__Task details__: Return all of the entries exactly, with nothing added or left out.

__Provided information__:

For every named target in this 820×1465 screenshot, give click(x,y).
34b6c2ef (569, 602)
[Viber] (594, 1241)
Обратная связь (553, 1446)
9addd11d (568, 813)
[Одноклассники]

__Solution to the problem__:
For every named target in this 820×1465 screenshot, give click(x,y).
34b6c2ef (569, 602)
[Viber] (594, 1241)
Обратная связь (553, 1446)
9addd11d (568, 813)
[Одноклассники]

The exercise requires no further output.